--- begin ---

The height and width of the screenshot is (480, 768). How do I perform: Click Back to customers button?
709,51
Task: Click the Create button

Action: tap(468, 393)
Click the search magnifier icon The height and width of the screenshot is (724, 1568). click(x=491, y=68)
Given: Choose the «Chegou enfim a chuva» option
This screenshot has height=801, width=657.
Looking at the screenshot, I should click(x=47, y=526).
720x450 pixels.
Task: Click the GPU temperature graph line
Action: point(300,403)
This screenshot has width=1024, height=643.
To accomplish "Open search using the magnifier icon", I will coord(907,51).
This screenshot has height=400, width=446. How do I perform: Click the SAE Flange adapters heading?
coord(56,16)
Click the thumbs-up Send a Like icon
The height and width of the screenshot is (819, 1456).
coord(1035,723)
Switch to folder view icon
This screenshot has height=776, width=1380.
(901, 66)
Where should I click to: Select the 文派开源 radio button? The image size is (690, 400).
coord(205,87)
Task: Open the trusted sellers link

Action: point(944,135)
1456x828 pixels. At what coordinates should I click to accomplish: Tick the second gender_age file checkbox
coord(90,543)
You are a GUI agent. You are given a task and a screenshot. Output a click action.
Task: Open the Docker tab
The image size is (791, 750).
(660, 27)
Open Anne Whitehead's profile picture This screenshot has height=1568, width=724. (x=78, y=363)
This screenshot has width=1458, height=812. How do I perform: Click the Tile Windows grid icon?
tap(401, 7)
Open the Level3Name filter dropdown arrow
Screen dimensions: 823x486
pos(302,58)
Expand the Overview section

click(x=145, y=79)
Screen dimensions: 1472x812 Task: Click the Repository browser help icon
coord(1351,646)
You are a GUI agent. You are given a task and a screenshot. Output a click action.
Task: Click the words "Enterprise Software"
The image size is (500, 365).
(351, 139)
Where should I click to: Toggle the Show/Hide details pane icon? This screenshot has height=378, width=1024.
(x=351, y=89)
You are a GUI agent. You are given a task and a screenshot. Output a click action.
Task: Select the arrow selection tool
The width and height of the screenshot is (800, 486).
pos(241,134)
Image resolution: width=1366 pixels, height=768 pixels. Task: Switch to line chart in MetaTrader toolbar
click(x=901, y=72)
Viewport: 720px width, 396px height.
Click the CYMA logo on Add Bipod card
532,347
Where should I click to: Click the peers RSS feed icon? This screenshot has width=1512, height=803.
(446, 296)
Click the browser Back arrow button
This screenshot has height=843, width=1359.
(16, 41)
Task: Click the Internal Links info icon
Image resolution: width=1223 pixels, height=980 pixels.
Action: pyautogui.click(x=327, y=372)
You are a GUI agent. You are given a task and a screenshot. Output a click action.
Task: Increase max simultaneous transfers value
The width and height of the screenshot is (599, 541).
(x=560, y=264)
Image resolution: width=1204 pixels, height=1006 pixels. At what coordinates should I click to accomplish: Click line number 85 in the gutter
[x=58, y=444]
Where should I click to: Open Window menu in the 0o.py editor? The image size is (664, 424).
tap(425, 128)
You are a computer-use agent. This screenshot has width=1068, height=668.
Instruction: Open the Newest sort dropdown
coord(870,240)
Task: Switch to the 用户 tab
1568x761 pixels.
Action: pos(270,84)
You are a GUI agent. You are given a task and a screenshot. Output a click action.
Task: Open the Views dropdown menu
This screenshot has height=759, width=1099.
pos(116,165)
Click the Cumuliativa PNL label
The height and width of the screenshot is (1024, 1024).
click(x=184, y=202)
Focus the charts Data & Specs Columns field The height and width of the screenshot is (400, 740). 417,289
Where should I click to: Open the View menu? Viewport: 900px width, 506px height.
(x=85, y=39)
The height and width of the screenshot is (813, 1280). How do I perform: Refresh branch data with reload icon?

--- end ---

Rewrite all of the items above with every "GUI agent" swapped for "interface agent", keeping everything else unchanged.

The height and width of the screenshot is (480, 768). How do I perform: Click Back to customers button?
709,51
Task: Click the Create button

Action: tap(468, 393)
Click the search magnifier icon The height and width of the screenshot is (724, 1568). click(x=491, y=68)
Given: Choose the «Chegou enfim a chuva» option
This screenshot has height=801, width=657.
Looking at the screenshot, I should click(x=47, y=526).
720x450 pixels.
Task: Click the GPU temperature graph line
Action: point(300,403)
This screenshot has width=1024, height=643.
To accomplish "Open search using the magnifier icon", I will coord(907,51).
This screenshot has height=400, width=446. How do I perform: Click the SAE Flange adapters heading?
coord(56,16)
Click the thumbs-up Send a Like icon
The height and width of the screenshot is (819, 1456).
coord(1035,723)
Switch to folder view icon
This screenshot has height=776, width=1380.
(901, 66)
Where should I click to: Select the 文派开源 radio button? The image size is (690, 400).
coord(205,87)
Task: Open the trusted sellers link

Action: point(944,135)
1456x828 pixels. At what coordinates should I click to accomplish: Tick the second gender_age file checkbox
coord(90,543)
You are a interface agent. You are given a task and a screenshot. Output a click action.
Task: Open the Docker tab
The image size is (791, 750).
(660, 27)
Open Anne Whitehead's profile picture This screenshot has height=1568, width=724. (x=78, y=363)
This screenshot has width=1458, height=812. How do I perform: Click the Tile Windows grid icon?
tap(401, 7)
Open the Level3Name filter dropdown arrow
Screen dimensions: 823x486
pos(302,58)
Expand the Overview section

click(x=145, y=79)
Screen dimensions: 1472x812 Task: Click the Repository browser help icon
coord(1351,646)
You are a interface agent. You are given a task and a screenshot. Output a click action.
Task: Click the words "Enterprise Software"
The image size is (500, 365).
(351, 139)
Where should I click to: Toggle the Show/Hide details pane icon? This screenshot has height=378, width=1024.
(x=351, y=89)
You are a interface agent. You are given a task and a screenshot. Output a click action.
Task: Select the arrow selection tool
The width and height of the screenshot is (800, 486).
pos(241,134)
Image resolution: width=1366 pixels, height=768 pixels. Task: Switch to line chart in MetaTrader toolbar
click(x=901, y=72)
Viewport: 720px width, 396px height.
Click the CYMA logo on Add Bipod card
532,347
Where should I click to: Click the peers RSS feed icon? This screenshot has width=1512, height=803.
(446, 296)
Click the browser Back arrow button
This screenshot has height=843, width=1359.
(16, 41)
Task: Click the Internal Links info icon
Image resolution: width=1223 pixels, height=980 pixels.
Action: pyautogui.click(x=327, y=372)
You are a interface agent. You are given a task and a screenshot. Output a click action.
Task: Increase max simultaneous transfers value
The width and height of the screenshot is (599, 541).
(x=560, y=264)
Image resolution: width=1204 pixels, height=1006 pixels. At what coordinates should I click to accomplish: Click line number 85 in the gutter
[x=58, y=444]
Where should I click to: Open Window menu in the 0o.py editor? The image size is (664, 424).
tap(425, 128)
You are a computer-use agent. This screenshot has width=1068, height=668.
Instruction: Open the Newest sort dropdown
coord(870,240)
Task: Switch to the 用户 tab
1568x761 pixels.
Action: pos(270,84)
You are a interface agent. You are given a task and a screenshot. Output a click action.
Task: Open the Views dropdown menu
This screenshot has height=759, width=1099.
pos(116,165)
Click the Cumuliativa PNL label
The height and width of the screenshot is (1024, 1024).
click(x=184, y=202)
Focus the charts Data & Specs Columns field The height and width of the screenshot is (400, 740). 417,289
Where should I click to: Open the View menu? Viewport: 900px width, 506px height.
(x=85, y=39)
The height and width of the screenshot is (813, 1280). How do I perform: Refresh branch data with reload icon?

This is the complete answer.